THE TASK — After finding the line containing "Task: Open the yin-yang globe app icon" below, please output that line and each following one through the line containing "Stop recording network log", exactly as written.

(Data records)
■ ■ ■ ■ ■ ■ ■

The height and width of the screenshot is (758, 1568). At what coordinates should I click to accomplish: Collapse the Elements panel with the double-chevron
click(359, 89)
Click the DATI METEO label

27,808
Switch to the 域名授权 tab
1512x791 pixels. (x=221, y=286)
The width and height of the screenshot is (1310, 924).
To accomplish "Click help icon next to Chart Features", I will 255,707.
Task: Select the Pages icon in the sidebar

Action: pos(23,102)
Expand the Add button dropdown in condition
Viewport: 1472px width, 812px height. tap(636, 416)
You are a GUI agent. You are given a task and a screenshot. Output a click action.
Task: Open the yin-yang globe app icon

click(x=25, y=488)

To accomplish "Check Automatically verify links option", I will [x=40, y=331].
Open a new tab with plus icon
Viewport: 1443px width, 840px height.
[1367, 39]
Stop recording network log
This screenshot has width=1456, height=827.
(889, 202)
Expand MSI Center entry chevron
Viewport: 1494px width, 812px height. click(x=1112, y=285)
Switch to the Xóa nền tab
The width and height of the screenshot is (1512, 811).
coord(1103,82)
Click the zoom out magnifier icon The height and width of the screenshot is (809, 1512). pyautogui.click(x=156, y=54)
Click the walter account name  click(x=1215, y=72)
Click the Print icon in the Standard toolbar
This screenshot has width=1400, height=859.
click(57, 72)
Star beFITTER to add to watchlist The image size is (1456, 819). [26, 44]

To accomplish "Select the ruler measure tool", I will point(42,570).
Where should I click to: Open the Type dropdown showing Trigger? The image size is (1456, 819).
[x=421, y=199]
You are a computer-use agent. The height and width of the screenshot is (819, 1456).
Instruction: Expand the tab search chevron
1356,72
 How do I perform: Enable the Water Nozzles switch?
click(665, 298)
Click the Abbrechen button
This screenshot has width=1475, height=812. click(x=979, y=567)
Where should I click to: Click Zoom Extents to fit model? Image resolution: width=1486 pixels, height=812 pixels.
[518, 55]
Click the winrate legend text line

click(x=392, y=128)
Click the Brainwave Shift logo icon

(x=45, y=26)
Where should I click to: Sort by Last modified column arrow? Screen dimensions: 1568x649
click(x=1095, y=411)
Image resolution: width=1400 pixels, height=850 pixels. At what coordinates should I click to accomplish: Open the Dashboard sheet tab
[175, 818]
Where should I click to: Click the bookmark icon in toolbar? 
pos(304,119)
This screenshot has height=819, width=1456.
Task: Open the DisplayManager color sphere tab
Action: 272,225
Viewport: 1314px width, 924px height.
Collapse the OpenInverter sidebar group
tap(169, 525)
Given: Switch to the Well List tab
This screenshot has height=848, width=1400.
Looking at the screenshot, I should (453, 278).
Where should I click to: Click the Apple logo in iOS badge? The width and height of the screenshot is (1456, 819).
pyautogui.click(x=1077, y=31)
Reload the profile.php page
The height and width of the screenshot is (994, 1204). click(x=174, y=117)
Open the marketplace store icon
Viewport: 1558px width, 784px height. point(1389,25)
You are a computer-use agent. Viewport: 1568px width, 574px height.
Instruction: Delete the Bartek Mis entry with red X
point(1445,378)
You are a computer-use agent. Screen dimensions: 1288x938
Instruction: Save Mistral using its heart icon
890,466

■ ■ ■ ■ ■ ■ ■

ANSWER FOR THE TASK —
Task: Open the yin-yang globe app icon

click(x=25, y=488)

To accomplish "Check Automatically verify links option", I will [x=40, y=331].
Open a new tab with plus icon
Viewport: 1443px width, 840px height.
[1367, 39]
Stop recording network log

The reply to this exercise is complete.